2.5.3. Point Value Based on Linear Distance

A third method for generating the voxel intensity is to use a slightly less aggressive approach when lowering the point intensities close to the sensor, so that voxels with multiple measurements are awarded a higher intensity value. To achieve this, the cutoff distance $z_c$ at which it is impossible to get more than one measurement inside a voxel is calculated, i.e., where $N_p\left(z\right)=1$:

$$z_c=\sqrt{\frac{d_v^2}{c}}.$$

(6)

When inserting an octree resolution $d_v$ of e.g., $0.04$ $\mathrm{m}$, this distance is $14.57$ m. The point intensity value is then defined as simply

$$I_p\left(z\right)=\frac{z}{z_c}.$$

(7)

Figure 5 shows $I_p\left(z\right)$ for the three different methods outlined above for the Kinect V2 depth sensor. The values are capped at 1.0 after the cutoff distance $z_c$, thus preventing single point intensities from exceeding the 0–1 range.

2.5.4. Voxel Intensity

In the previous paragraphs, three methods for generating point intensity were presented. The final step is to generate an intensity value for the voxel that is encapsulating the points. The voxel intensity is defined as follows:

$$I_v=\sum _{i=1}^n{I}_p\left(i\right),$$

(8)

where n is the number of points inside the voxel. When using $I_p$ from Equation (1), the generated value is an integer value corresponding to the number of points. Using Equation (5), $I_v$ will accumulate towards 1 when the voxel is filled up with points. However, as $N_p\left(z\right)$ is an approximation, $I_v$ may accumulate to slightly more than 1, hence $I_v$ is capped in the software so that it will never exceed 1 when using Equation (5). The voxel intensity generated based on Equation (7) may accumulate to more than 1 if there are multiple measurements inside the voxel. This must be taken into account during the octree serialization process, where the intensity value is converted to an 8-bit integer value by the following method:

$$I_v^{int}=\left\{\begin{array}{cc}{I}_v·255\hfill & \mathrm{for}{I}_v\le 1,\hfill \\ 255\hfill & \mathrm{for}{I}_v>1.\hfill \end{array}\right.$$

(9)

As described in Section 2.4, the maximum quantization error when converting a floating point range 0–1 into an integer range 0–255 is $\pm 0.00195$. If only a single point is registered in a voxel, the point intensity value $I_p$ must be larger than the quantization error for it not to be set to zero. For $I_p$ according to Equation (1), this is not an issue as the value is already an integer and does not need to be converted. This means that, if there are more than 255 points in a voxel, the intensity value will be capped at 255 and not reflect the real point count. However, this can only happen when the Kinect V2 measures objects closer than approximately 1 $\mathrm{m}$ when using a 4 cm octree resolution, which will never happen in our scenario.
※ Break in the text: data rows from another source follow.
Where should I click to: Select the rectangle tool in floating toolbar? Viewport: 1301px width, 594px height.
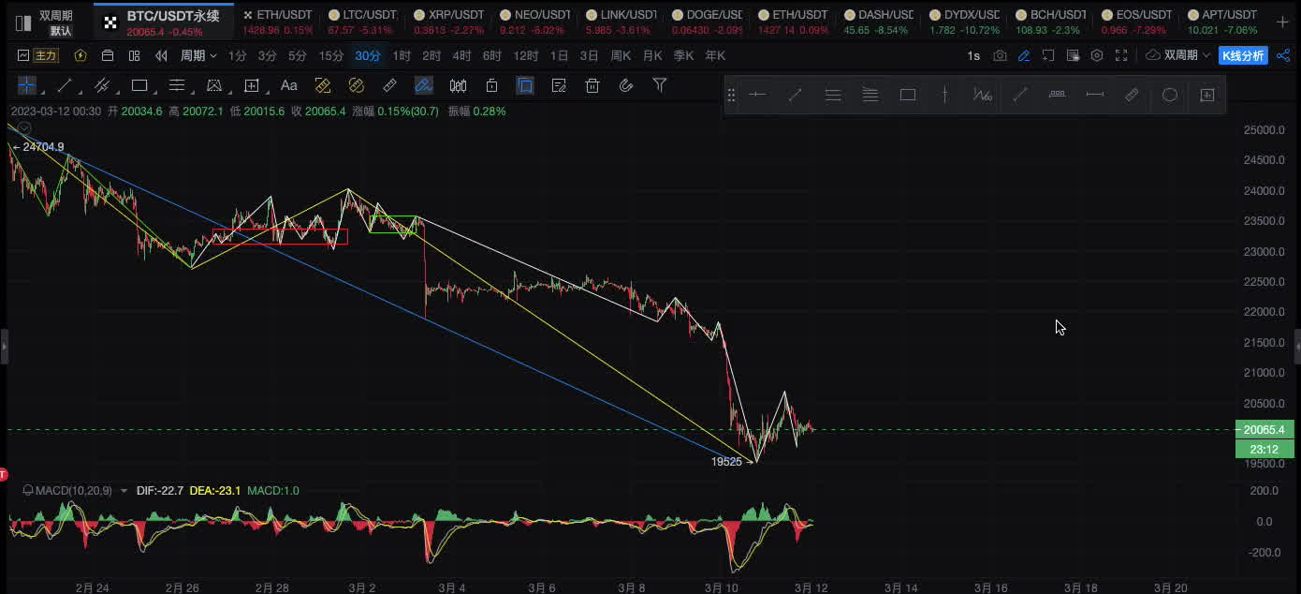[x=907, y=95]
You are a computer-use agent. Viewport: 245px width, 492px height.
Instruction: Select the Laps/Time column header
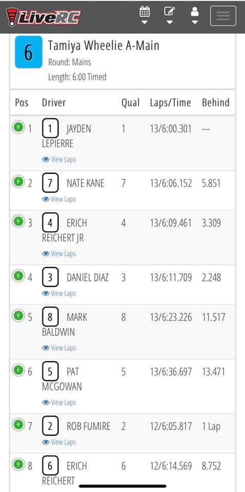tap(170, 103)
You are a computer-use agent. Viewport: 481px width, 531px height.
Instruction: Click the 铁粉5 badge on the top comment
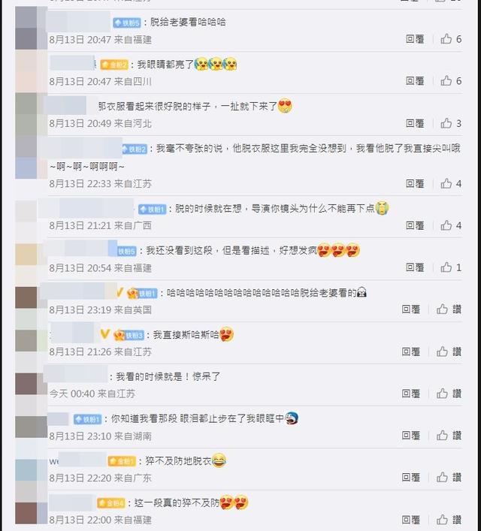click(x=127, y=23)
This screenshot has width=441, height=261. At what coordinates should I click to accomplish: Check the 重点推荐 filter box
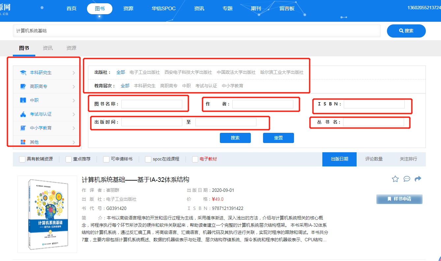69,159
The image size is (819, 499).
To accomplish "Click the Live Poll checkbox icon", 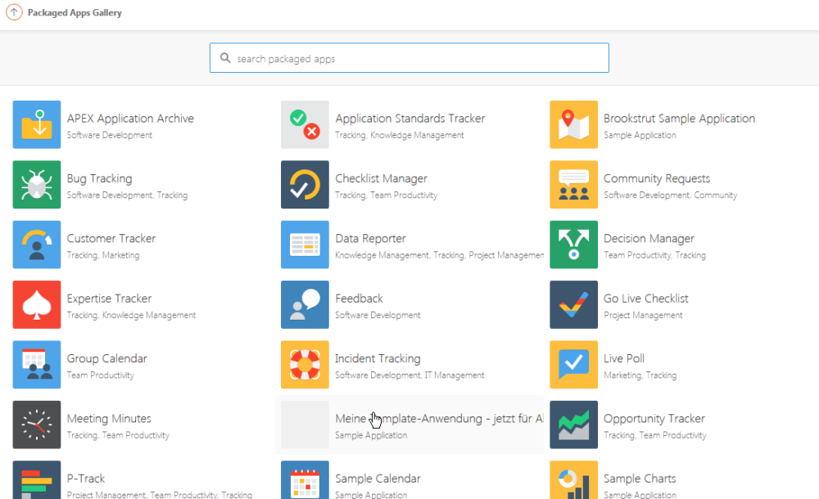I will pos(573,364).
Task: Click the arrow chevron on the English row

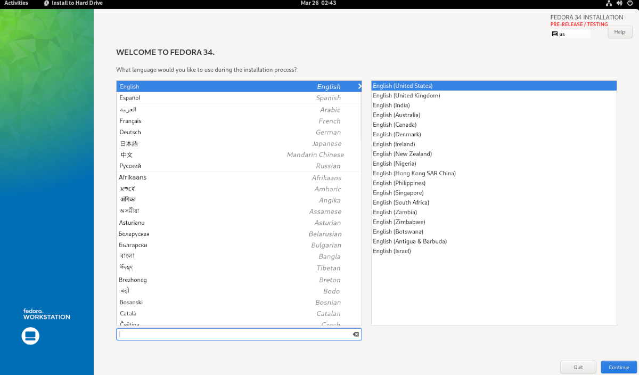Action: pos(359,86)
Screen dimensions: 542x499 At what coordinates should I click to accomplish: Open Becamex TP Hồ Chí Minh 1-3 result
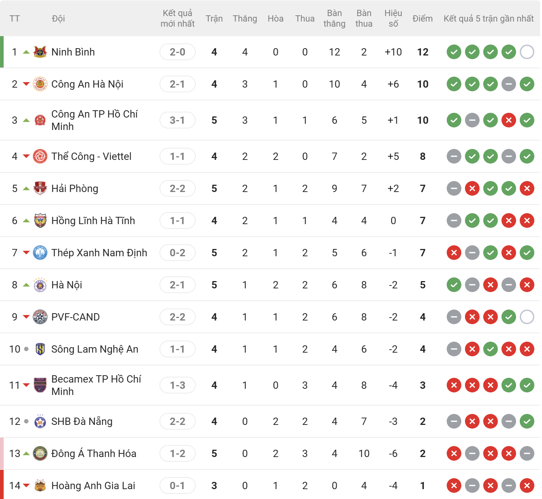pos(177,385)

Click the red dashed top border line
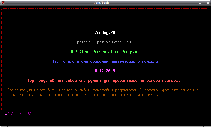pos(105,9)
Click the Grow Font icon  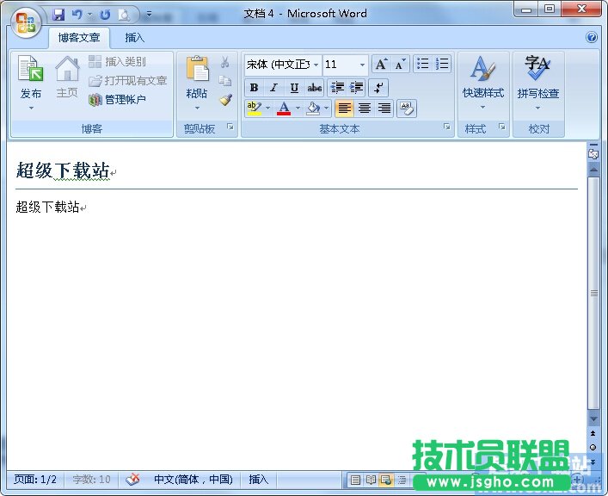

The worst case scenario happens when using Equation (5), where point intensities close to the sensor are very small. However, it can be shown that, when using an octree resolution of $0.04$ $\mathrm{m}$, which is the largest resolution used in the experiments in this paper, the smallest possible point intensity is 0.0047 at a distance $1.0$ $\mathrm{m}$ from the sensor, which is more than double the quantization error.

The methods used in the examples in this section are only valid for the Kinect V2 or similar sensors. Other methods for generating the voxel intensity may be designed for different sensor types or depending on the application. For example, for the Velodyne PUCK lidar connected to one of the sensor nodes, the intensity value already exists and does not need to be calculated.

2.6. Decompression and Denoising

The ROS node which runs on the central computer subscribes to, decodes and decompresses the encoded stream into reconstructed point clouds as shown in Figure 6. After the compressed stream has passed through the entropy decoder, the output point cloud is generated by combining the deserialized octree structure and the voxel intensity values. As mentioned in Section 2.2, the octree resolution should be selected to match the requirement of the end application. In our scenario, the application is intended to be based on the GPU Voxels library. By matching the size of the leaf nodes in the octree used by the compressor with the resolution of the GPU Voxels map, the reconstructed point cloud can be inserted with a one-to-one ratio. To achieve this, the center coordinate of the leaf voxels needs to be reconstructed by the decompressor.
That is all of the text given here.